Answer these from the Q&A on the used turbine aircraft market below:
(a) Which quarter of 2009 was extremely active?
(b) How old are the aircraft that still draw little buyer interest despite very low prices?
(c) Where have most inquiries on the long range aircraft come from?

Text segment:

»»

Recently I was asked to contribute some thoughts on the state of the marketplace to an article in BC&A magazine. Following are some of my responses, which you will likely see some excerpts of in next months issue:
How do you characterize the current state of the previously owned turbine aircraft market? What factors are driving current conditions? Which, if any, aircraft models are hot?
It feels as if the turbine aircraft resale marketplace has progressed into a more normalized state, as opposed to the extreme conditions of the previous 18 months. After dismal sales over the 12 month period from the fall of 2008 to the summer of 2009. The fourth quarter of 2009 was extremely active, which carried over to a busy January and February for most of us. Things seem to have let up a bit from the frenetic pace of those five months, but there are still a good number of real buyers making offers and looking for the best deals. While a lot of the deals negotiated at the end of 2009 were driven by motivated sellers and buyers attempting to capitalize on current pricing, the buyers I am talking to now are more driven by the need for lift, which is what a lot of us have been hoping for.
Other than a notable exception in the new ultra-long range aircraft category, I would not say that any particular aircraft models would be considered hot right now. There is activity on many models of mid-sized, super-midsized and larger aircraft produced over the last 10 years. The hot market seems to jump from model to model depending on where buyers see value. Aircraft produced more than 20 years ago continue to generate little interest from buyers, despite some ridiculously low pricing.
How do you see the U.S. market compared to the international market?
The long range aircraft we are currently representing have generated interest from a broad spectrum of the world market. I would say that a majority of the inquiries have come from the U.S. (a refreshing departure from previous years) but qualified buyers from south of the border, the EU and the Middle East have also expressed interest. A vast majority of the inquiries we receive on mid-sized and smaller aircraft are from the U.S which is pretty typical.
How is your business faring in the current environment? What are your customers saying?

««

Information provided:
»»

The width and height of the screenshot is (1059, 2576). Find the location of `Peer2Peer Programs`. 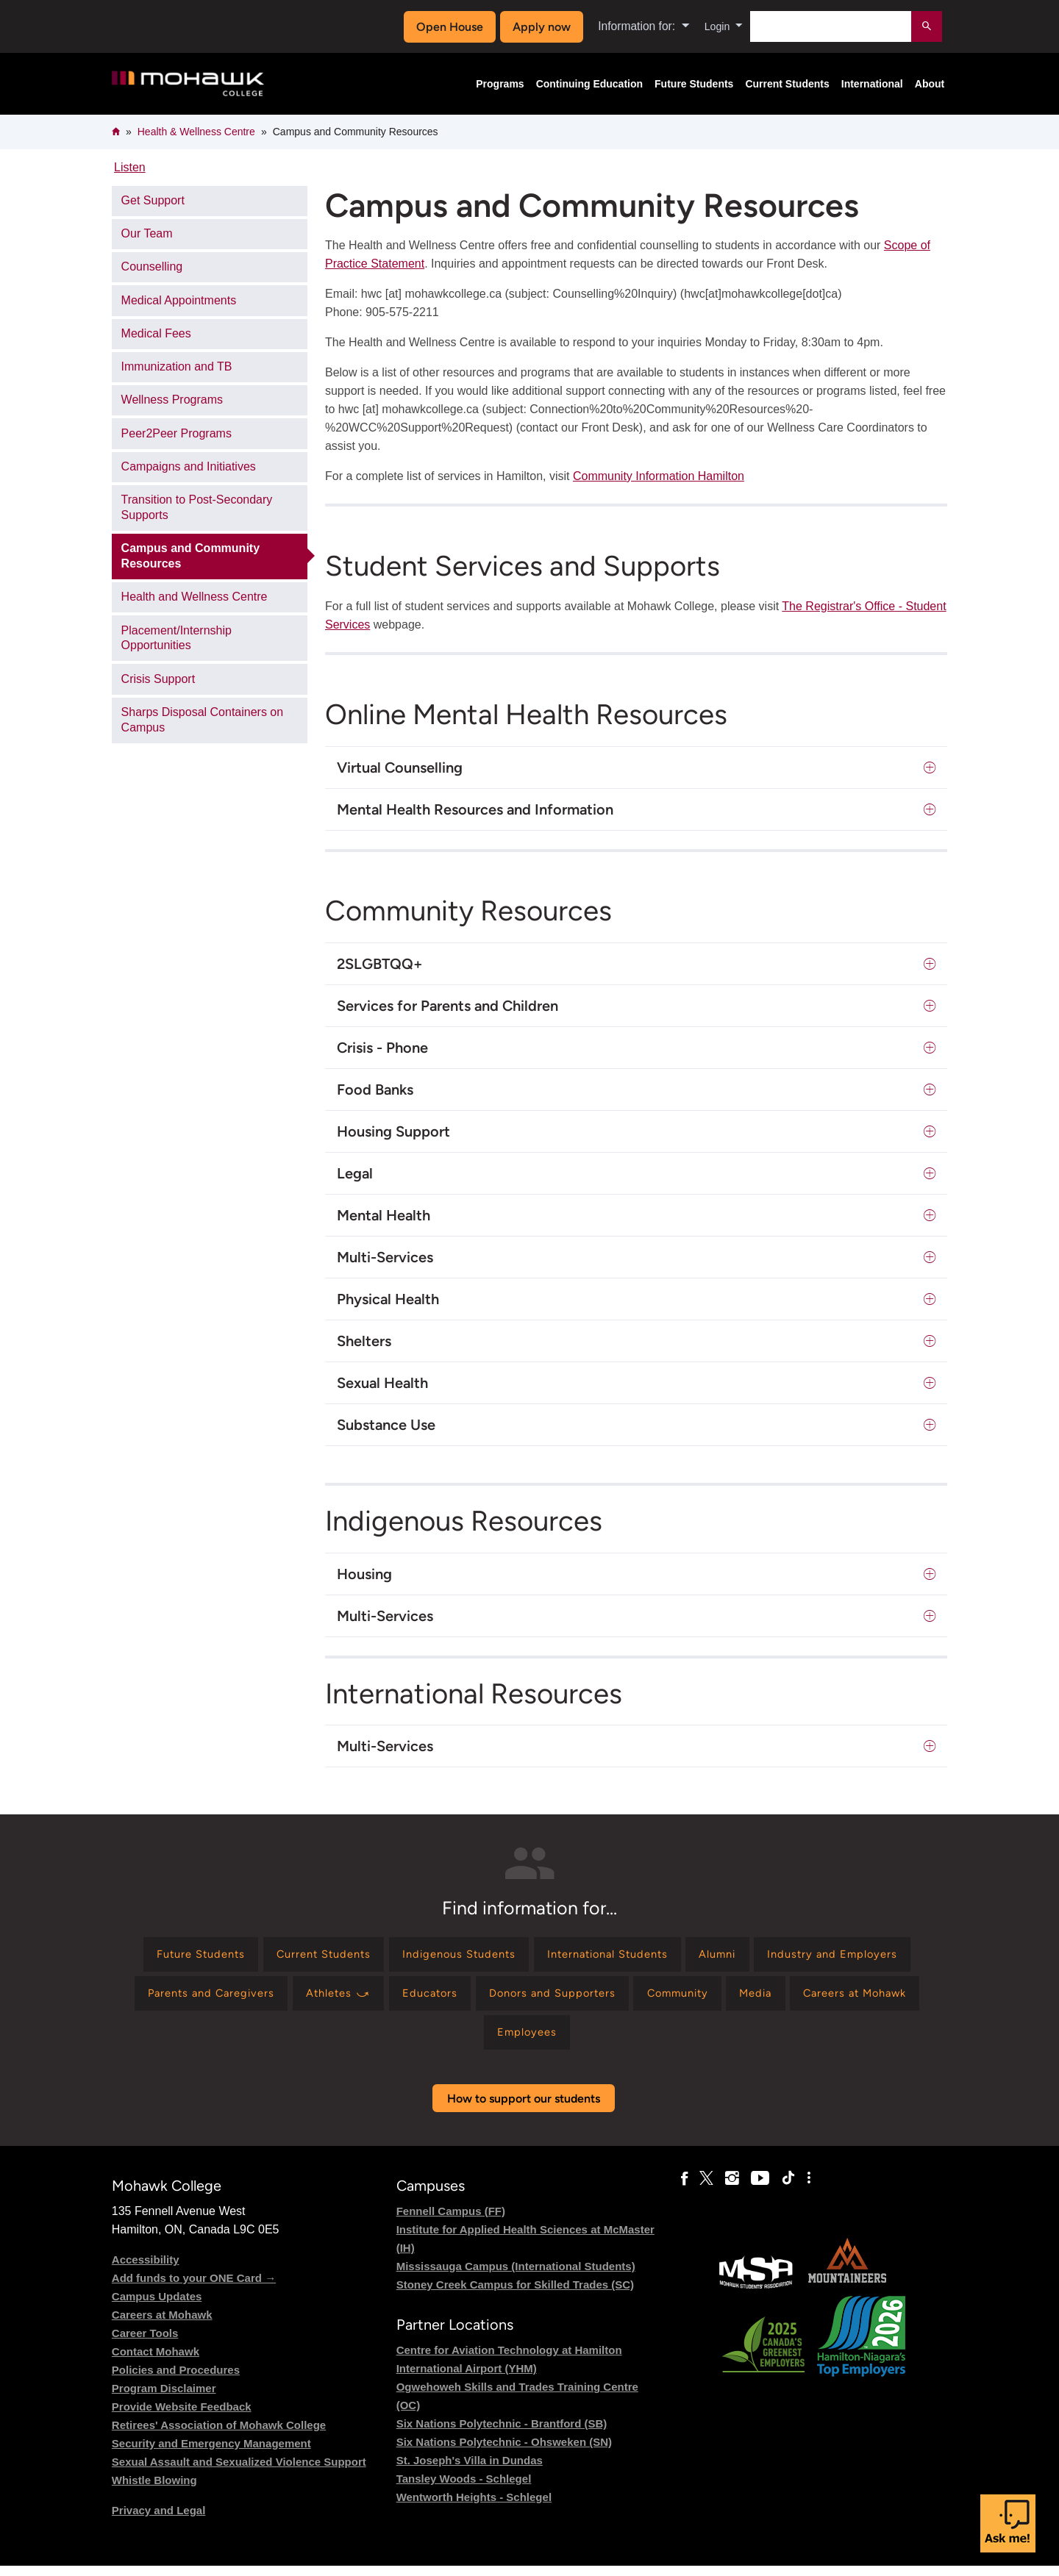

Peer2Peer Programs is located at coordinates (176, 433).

««

Task solution:
(a) The fourth quarter of 2009.
(b) Aircraft produced more than 20 years ago.
(c) The U.S.